There is beauty in many different things, something dying and decomposing is sometimes just as beautiful as something that's just been born. I think there's a misconception to only focus on the lighter side.

When working with other talent for you is it more a question of feeling, culture, understanding?

To come on a shoot like this, you learn how to get the best out of people to realize what you want to do. It's a collaboration, working with everyone to bring the best out of them to make your pictures the best they can possibly be.

When I'm thinking about pictures I always want to see a picture that I've never seen before. That's the first thing. You always try and create a photograph that you've never seen, but it reminds you of something maybe you have seen before. And I think cross-pollination is really important. So, you look at the work of a photographer, an artist, a film-maker and a story you've read somewhere, and then you mix it all up, and you can then create something completely new.

The collaboration with Shona Heath...

Shona is the master of the set, she adds so much more than what I'm capable of. So, if I have a certain vision she's questioning it and challenging me and showing me references of things I might not have seen before. She's got a sense of color like no one else. Her attention to detail is unmatched.

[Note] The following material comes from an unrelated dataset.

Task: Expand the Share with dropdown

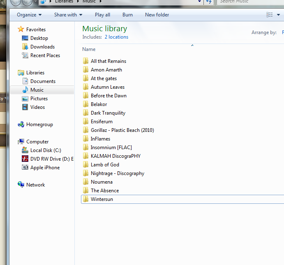Action: pos(68,15)
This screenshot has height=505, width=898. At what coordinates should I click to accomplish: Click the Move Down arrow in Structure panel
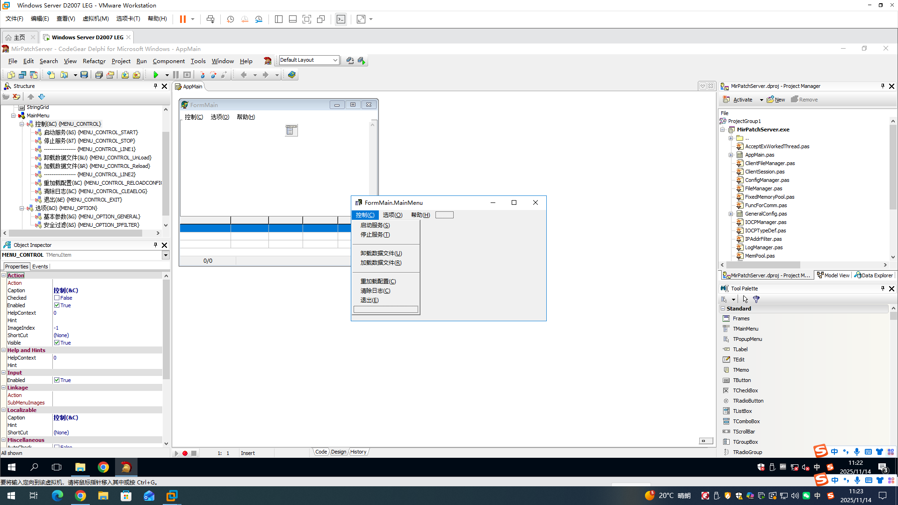pyautogui.click(x=42, y=97)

Would you say that if you're not totally true and passionate about your project will people see through it?

I think photography is a sort of apparition, it's something very magical and, kind of, intangible, it's not really there but if you really believe in it you have the facility to make it true and appear.

Photography works best when it feels effortless. When things become over-labored it loses power, because I think photographs are vital when there's almost a mistake about them, and that they're done very spontaneously and there's immediacy.

The Cal™ 2018: the thought process 02
The Cal™ 2018: the thought process 02

You want to get to a place where you're flying, do you think, when you're working?

You know, some of the most famous photographs that have ever been taken were never labored. A lot of the war pictures that we remember are split second moments that just came and went, I think that's how photography works, on instinct and speed and chaos. A lot of pictures I take are in some way a love letter to what's been done before, so it's like a bridge to the past, an acknowledgement of who's innovated before me.

Just briefly on the casting again, was this, for you, a very interesting balance of people who you've worked with before?

The Sean “Diddy” Combs and Naomi scenes were chaos. That's good chaos, you want that. One thing I've found out as a photographer is that when things are a little bit out of control they're better. Because you're running on instinct and you're just capturing things quickly. You can't carry ideas or cultural interpretations or the weight of something in on a shoot. You couldn't possibly walk on to set and start taking pictures with too many questions about what the definite thing will be...instinct, that's the thing.

Do you think with the calendar turned out you'd hoped?

As a photographer you're never satisfied, it could be different, but I'm really pleased with the pictures I've done, I'm really proud of them.